Writing a Word Search puzzle solver in SQL

11

Brace yourself for yet another pretty useless demonstration of the unexpected wonders of SQL as well as my apparent lack of meaningful things to do with my life.

Undoubtedly, you are familiar with Word Search puzzles, the type of puzzle that present a matrix with a mash of letters in which specific words have been hidden. For example:

This Word Search contains the names of several countries (such as italy, holland, poland, spain, france, japan, togo, peru). If you look closely, you will find them:

In this article, I will show you – and I know this is something you have been waiting for – how a SQL Query can solve these puzzles for you:

....

The first in solving our Word Search puzzles is expressing them in a format we can handle in a SQL query. Of course we can store them in database tables, but we can take a short-cut, using a Collection Type and the Table Operator.

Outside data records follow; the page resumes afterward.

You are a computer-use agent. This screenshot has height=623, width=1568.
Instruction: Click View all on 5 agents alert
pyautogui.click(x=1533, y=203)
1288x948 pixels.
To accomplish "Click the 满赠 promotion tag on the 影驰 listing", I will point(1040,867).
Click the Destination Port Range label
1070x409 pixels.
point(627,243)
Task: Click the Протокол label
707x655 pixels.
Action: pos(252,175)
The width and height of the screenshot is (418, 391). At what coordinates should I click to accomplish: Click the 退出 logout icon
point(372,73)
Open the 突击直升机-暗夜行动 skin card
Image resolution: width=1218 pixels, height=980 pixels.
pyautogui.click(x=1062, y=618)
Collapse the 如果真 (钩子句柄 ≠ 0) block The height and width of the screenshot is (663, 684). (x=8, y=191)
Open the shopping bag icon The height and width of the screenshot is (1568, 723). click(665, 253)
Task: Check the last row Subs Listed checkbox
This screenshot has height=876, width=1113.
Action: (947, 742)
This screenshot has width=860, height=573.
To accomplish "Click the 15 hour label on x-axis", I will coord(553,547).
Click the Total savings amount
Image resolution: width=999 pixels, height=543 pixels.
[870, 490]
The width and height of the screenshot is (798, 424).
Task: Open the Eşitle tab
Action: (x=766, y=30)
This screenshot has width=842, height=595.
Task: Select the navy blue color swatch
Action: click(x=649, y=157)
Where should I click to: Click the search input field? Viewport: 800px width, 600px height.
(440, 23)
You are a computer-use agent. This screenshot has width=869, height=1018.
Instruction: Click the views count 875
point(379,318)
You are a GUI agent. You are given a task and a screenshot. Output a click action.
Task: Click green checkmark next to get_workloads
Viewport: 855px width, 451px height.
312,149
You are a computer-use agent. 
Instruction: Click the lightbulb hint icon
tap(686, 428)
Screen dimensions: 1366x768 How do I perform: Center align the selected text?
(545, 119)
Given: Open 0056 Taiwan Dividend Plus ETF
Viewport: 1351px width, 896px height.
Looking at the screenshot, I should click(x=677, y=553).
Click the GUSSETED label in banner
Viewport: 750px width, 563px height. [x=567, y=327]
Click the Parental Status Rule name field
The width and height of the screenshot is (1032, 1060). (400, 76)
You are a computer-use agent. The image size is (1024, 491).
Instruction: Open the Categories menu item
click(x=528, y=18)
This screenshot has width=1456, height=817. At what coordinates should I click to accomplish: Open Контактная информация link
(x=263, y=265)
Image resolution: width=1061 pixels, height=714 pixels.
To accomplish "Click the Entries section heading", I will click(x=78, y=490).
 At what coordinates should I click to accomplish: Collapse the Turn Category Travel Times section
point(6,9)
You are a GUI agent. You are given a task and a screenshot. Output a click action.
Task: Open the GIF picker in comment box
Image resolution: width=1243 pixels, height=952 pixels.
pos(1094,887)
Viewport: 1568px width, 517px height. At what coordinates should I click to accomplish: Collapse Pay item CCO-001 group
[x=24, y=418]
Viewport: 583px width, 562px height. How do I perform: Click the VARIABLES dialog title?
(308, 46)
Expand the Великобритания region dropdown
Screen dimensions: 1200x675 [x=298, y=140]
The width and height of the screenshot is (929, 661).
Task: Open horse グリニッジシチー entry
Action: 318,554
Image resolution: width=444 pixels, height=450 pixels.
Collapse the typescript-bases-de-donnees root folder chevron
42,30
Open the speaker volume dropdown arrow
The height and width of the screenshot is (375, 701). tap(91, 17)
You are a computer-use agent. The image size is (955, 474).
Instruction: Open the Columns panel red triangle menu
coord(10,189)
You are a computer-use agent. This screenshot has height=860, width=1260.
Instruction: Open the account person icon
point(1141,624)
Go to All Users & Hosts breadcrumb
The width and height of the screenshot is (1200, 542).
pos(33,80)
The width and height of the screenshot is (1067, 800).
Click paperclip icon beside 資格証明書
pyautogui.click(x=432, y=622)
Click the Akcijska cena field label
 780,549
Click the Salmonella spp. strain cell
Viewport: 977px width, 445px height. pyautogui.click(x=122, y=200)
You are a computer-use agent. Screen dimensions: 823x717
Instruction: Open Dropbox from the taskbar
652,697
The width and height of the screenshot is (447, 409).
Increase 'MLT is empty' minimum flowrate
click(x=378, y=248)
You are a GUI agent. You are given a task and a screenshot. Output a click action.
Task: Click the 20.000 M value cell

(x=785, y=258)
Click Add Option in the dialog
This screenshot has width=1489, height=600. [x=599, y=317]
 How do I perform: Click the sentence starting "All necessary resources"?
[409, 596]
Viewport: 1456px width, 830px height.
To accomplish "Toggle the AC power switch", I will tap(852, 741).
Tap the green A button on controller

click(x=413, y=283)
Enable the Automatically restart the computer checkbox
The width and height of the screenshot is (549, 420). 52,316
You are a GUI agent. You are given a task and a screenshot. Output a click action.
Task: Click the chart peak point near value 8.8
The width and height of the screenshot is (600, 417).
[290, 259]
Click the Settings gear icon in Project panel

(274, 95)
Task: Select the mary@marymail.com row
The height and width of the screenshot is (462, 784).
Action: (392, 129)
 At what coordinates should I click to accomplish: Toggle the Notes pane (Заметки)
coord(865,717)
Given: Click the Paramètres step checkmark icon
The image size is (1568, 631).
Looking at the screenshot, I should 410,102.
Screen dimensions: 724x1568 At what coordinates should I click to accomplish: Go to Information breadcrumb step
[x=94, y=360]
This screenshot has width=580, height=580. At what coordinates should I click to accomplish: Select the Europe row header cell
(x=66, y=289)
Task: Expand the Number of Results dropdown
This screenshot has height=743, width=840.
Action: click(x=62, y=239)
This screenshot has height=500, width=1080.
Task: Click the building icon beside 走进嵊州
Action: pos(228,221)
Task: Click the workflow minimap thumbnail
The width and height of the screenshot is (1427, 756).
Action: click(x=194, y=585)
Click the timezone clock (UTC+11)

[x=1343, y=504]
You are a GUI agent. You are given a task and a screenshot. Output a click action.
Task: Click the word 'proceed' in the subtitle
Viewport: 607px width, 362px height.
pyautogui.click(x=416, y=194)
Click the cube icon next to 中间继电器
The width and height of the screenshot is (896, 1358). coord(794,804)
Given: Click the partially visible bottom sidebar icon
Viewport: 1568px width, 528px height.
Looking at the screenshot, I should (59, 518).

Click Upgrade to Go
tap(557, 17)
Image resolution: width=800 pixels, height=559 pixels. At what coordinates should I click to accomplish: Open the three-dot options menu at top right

We define the type WORD_LIST

create type word_list is table of varchar2(500)/

and use it to instantiate in situ in our query a collection of strings, each representing one row in the Word Search Matrix:

with matrix as( select rownum seq  ,      lower(column_value)  txt  from   table ( word_list( 'FYYHNRD'                          , 'RLJCINU'                          , 'AAWAAHR'                          , 'NTKLPNE'                          , 'CILFSAP'                          , 'EOGOTPN'                          , 'HPOLAND'                          )               ))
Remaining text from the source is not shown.